Ces dernières années, des sanctions – déjà – ont visé des colons violents et des organisations les soutenant. Sanctions européennes, britanniques ou encore canadiennes... Force est de constater qu'elles n'ont en rien freiné la recrudescence d'attaques contre des civils palestiniens en Cisjordanie occupée.
Un impact réel ?
Il est aussi difficile de savoir si ces mesures auront un impact réel, car selon un rapport publié en juin, Israël parvient à dissimuler les produits issus des colonies dans l’ensemble de ses exportations vers l’UE grâce à « un système complexe » et frauduleux. Actuellement, les produits issus des colonies israéliennes ne font l'objet d'aucune interdiction générale d'entrée dans l'Union européenne, mais ne bénéficient pas des avantages tarifaires de l'accord commercial UE-Israël. Les produits agricoles, eux, doivent être clairement étiquetés, mettant ainsi le secteur agricole en première ligne face à ces futures sanctions.
L'an dernier, l'Union européenne a importé environ 1 milliard d'euros de produits agroalimentaires d'Israël, mais aucun chiffre officiel ne précise la valeur exacte des produits provenant des colonies israéliennes en Cisjordanie. Selon une estimation fournie par le gouvernement israélien à la Banque mondiale et datant de 2011, ils représentaient à l’époque un peu plus de 2 % des exportations israéliennes à destination de l'Europe.
Les exportations vers l'Europe, une source significative de revenus pour les colonies
Mais ces chiffres apparaissent nettement sous-évalués, selon l'enquête menée par L'ONG Global Echo.
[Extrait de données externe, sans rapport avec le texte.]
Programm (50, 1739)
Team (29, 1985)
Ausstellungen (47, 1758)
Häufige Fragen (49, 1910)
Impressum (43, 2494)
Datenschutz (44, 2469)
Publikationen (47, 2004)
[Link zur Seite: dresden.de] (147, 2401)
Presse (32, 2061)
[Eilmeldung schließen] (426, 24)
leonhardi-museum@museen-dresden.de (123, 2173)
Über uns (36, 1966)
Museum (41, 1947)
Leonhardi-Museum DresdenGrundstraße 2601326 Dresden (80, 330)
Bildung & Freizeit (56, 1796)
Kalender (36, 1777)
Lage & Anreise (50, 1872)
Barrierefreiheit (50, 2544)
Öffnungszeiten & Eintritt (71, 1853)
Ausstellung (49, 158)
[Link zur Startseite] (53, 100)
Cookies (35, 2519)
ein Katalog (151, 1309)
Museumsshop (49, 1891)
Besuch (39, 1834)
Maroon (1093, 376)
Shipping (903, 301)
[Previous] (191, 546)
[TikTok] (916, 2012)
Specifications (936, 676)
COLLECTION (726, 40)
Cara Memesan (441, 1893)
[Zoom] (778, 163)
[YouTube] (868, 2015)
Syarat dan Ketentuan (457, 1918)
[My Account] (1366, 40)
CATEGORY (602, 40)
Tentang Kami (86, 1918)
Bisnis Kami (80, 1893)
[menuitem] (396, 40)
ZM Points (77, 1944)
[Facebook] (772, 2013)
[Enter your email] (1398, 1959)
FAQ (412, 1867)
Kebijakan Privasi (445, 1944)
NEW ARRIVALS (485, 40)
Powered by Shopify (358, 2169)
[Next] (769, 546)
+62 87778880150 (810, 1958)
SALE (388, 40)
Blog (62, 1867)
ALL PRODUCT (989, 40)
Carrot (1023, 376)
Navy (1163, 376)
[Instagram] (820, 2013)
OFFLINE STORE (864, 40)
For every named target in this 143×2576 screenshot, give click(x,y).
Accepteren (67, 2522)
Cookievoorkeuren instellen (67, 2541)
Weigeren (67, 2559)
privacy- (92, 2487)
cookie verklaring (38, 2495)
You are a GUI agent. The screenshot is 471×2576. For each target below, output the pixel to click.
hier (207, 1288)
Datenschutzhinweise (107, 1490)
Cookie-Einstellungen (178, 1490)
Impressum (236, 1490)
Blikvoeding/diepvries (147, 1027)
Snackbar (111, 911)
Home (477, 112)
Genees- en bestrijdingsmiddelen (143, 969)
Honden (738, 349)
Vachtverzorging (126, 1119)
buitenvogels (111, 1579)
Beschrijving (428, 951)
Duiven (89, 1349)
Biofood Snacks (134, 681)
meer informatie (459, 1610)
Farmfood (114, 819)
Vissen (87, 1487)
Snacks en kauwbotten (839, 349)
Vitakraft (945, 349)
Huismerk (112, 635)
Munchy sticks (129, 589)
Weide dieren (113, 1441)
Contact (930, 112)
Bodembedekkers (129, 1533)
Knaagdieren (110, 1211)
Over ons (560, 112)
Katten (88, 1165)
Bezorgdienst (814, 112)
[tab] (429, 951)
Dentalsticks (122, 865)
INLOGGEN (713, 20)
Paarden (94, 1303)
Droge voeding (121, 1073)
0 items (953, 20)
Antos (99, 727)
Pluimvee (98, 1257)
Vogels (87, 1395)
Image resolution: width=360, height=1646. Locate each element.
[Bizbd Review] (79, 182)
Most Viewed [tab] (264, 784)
Dans un rapport publié en juin dernier et intitulé « Importing Occupation », l'ONG a analysé les documents d’exportation de près de 6 000 cargaisons de produits agricoles à destination de l’Europe entre 2017 et 2026. Le résultat est sans appel : plus de 17 % contenaient des produits originaires des colonies. Preuve que les exportations vers l'Europe représentent une source significative de revenus pour les colonies israéliennes.
Reste à savoir si ces futures sanctions pourront être réellement appliquées, alors que le même rapport documente « un système complexe » et frauduleux par lequel certains de ces produits entrent sur le marché européen EN étant étiquetés comme des produits provenant d'Israël.